▶ The problem
Copy out the records again, from the first line through the line containing "Action: pos(384,902)", with both ends included. Omit the pictures from your copy.

[Rows of pointing data]
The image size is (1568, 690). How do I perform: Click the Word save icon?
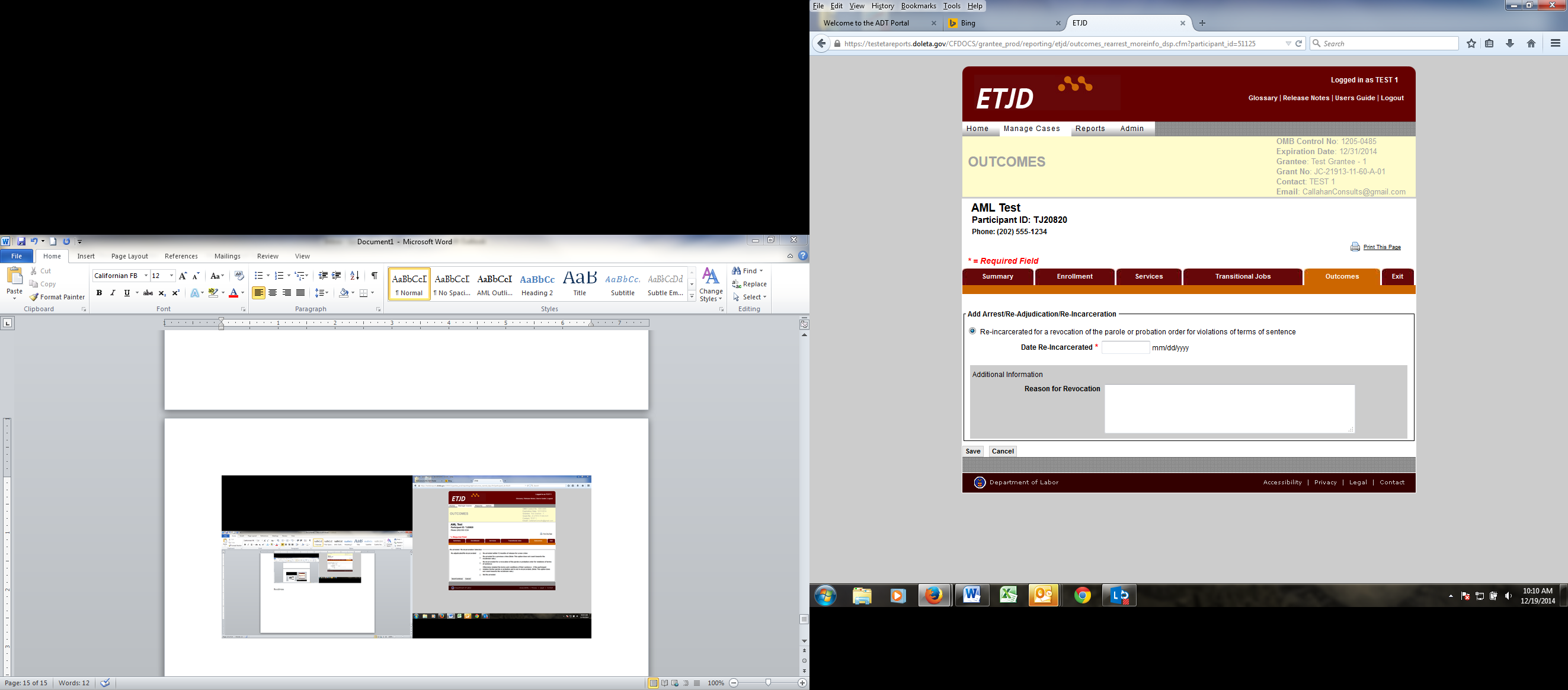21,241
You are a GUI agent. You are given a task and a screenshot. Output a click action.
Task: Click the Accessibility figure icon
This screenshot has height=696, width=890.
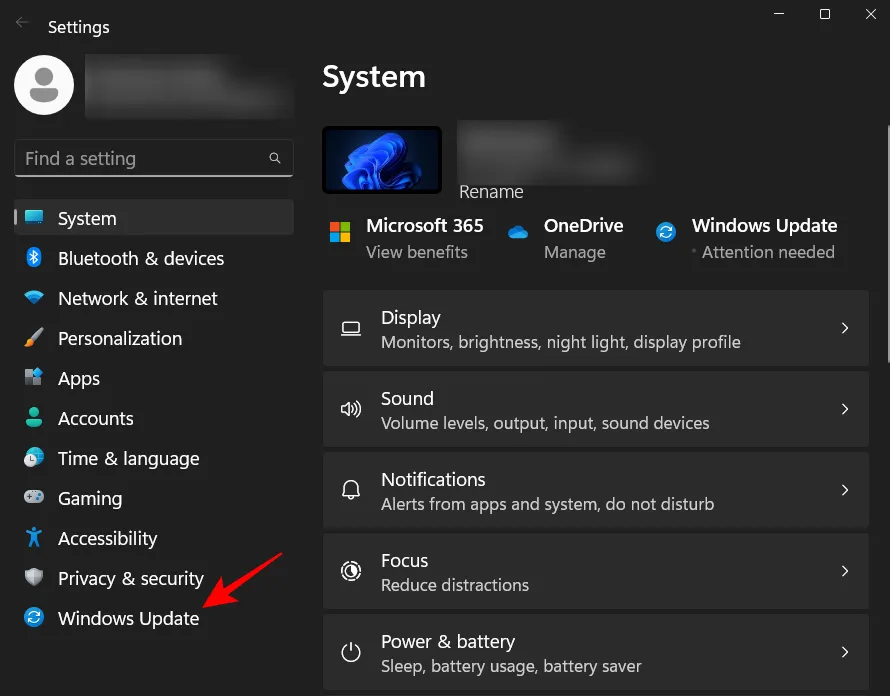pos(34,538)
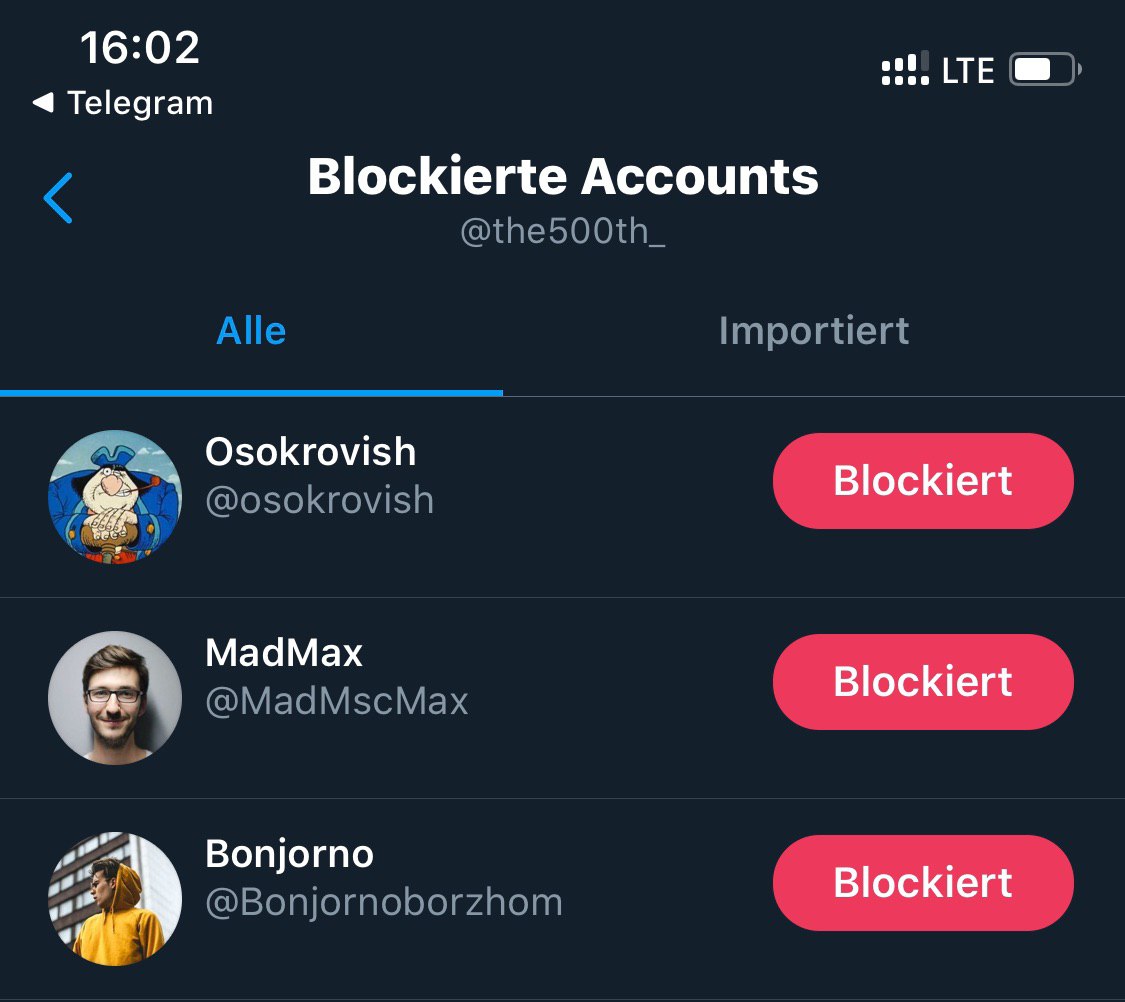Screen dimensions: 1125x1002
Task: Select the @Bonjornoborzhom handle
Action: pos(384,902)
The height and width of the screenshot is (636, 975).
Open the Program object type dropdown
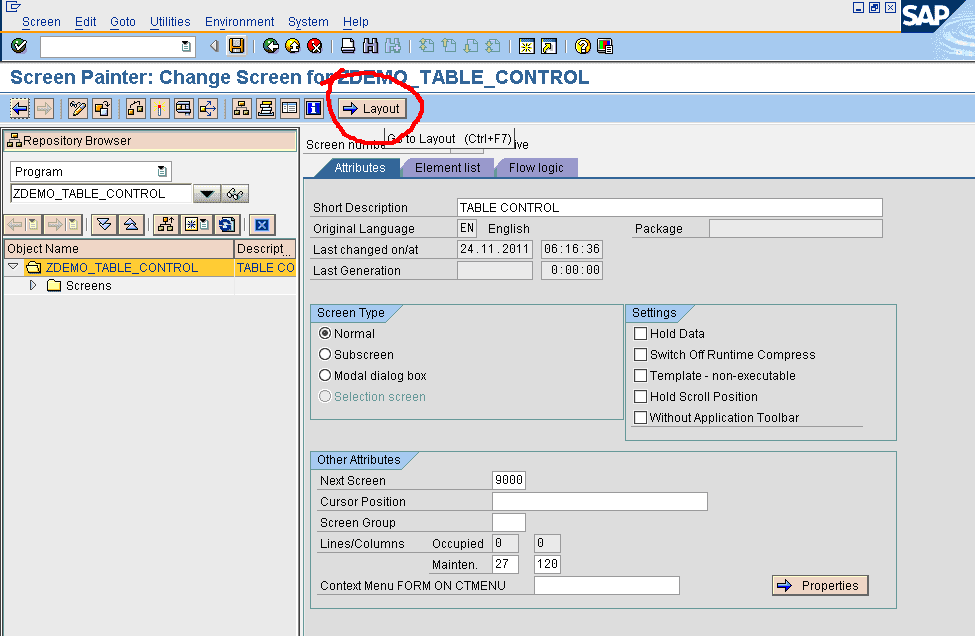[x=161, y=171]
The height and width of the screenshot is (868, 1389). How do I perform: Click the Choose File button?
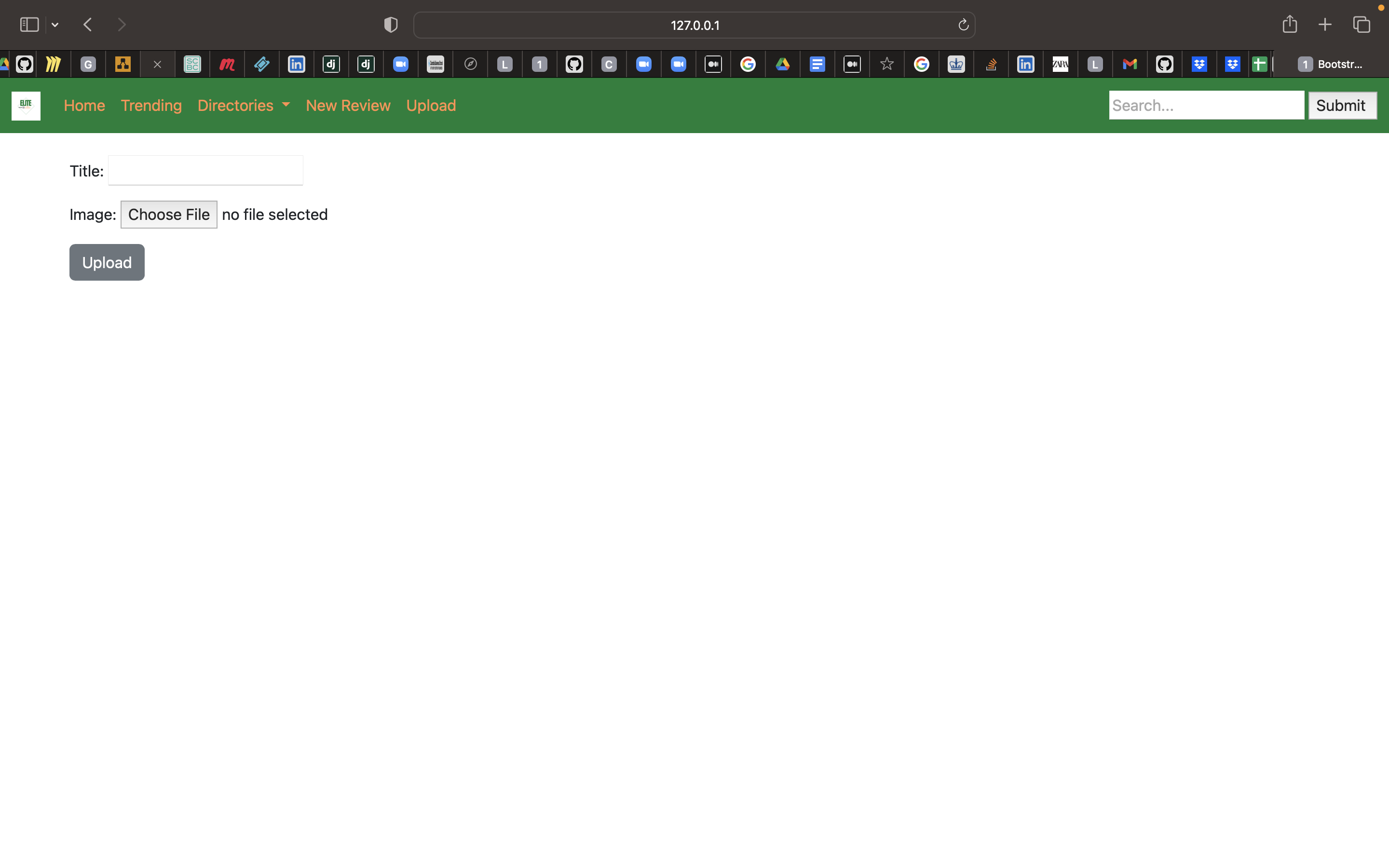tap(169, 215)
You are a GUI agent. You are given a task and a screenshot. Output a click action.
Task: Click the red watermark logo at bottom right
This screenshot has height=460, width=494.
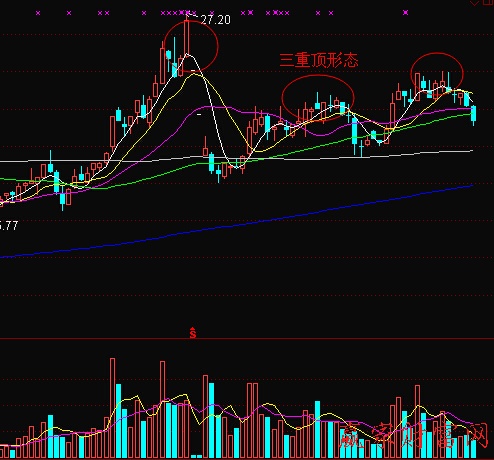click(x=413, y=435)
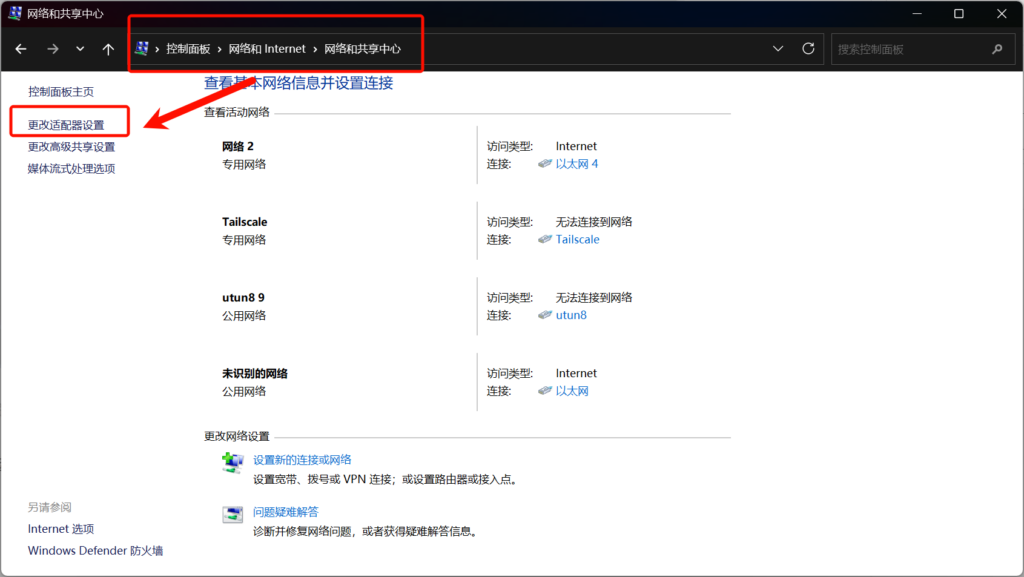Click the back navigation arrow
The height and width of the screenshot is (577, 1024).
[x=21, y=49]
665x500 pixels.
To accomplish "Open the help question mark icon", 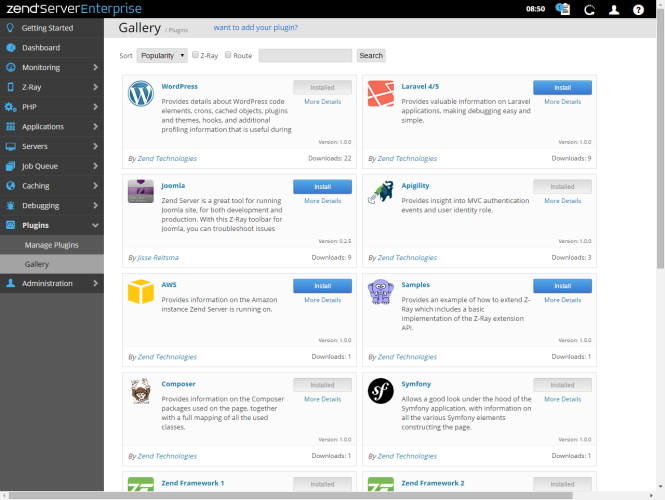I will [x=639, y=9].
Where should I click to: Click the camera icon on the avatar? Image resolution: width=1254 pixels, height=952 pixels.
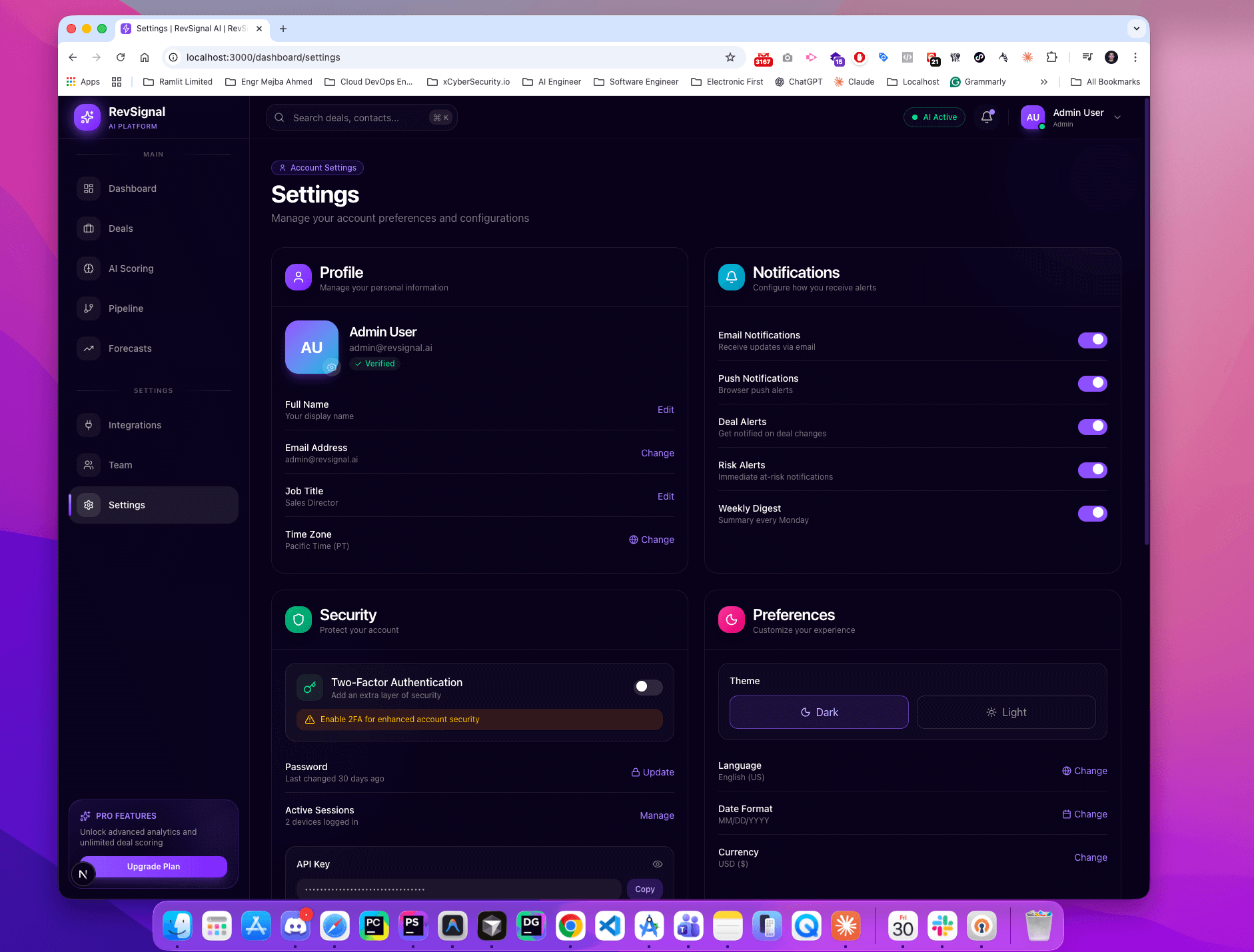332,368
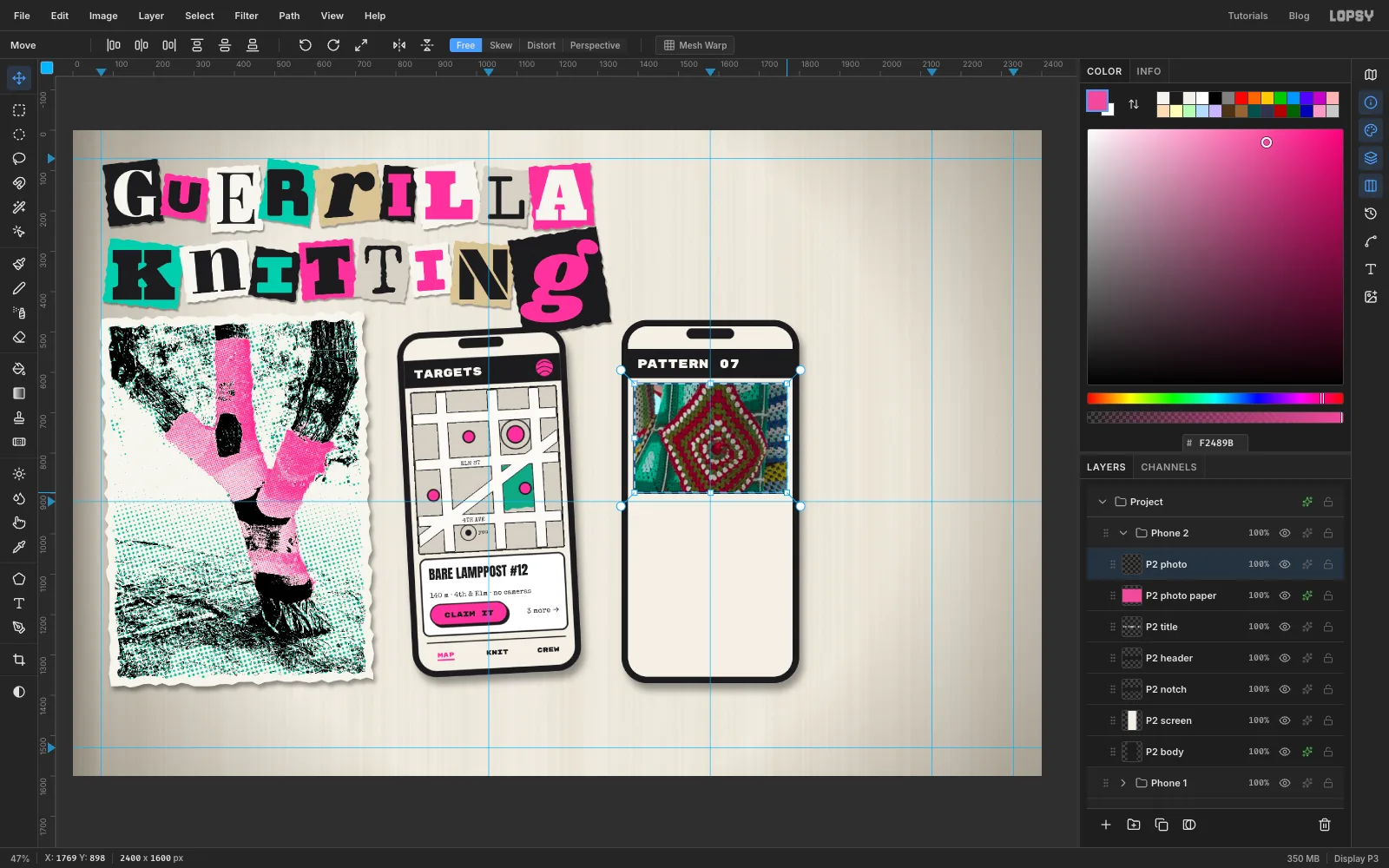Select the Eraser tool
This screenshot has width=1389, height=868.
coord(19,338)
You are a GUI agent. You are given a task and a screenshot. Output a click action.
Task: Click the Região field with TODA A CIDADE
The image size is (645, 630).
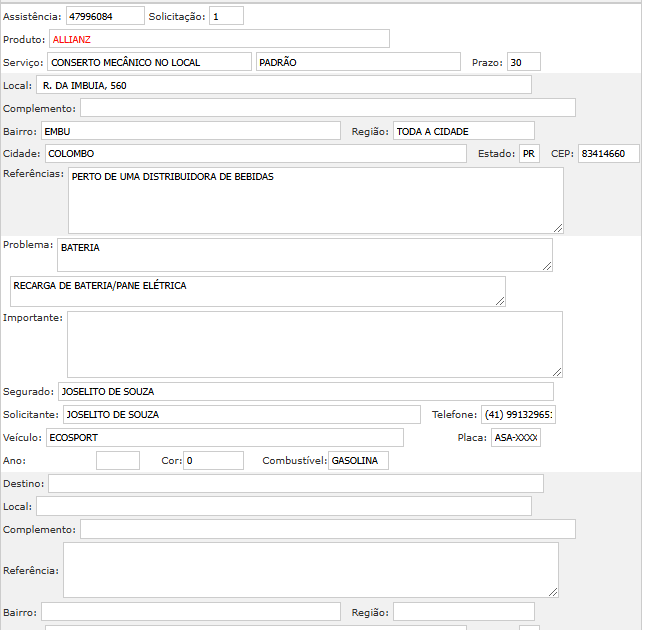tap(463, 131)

▶ Exercise answer
The image size is (1568, 690). How do I perform: Click the Word save icon?
21,241
You are a GUI agent. You are given a task and a screenshot. Output a click action.
Task: Click the Accessibility figure icon
This screenshot has height=696, width=890.
pos(34,538)
Screen dimensions: 1125x1002
Task: Select the @Bonjornoborzhom handle
Action: pos(384,902)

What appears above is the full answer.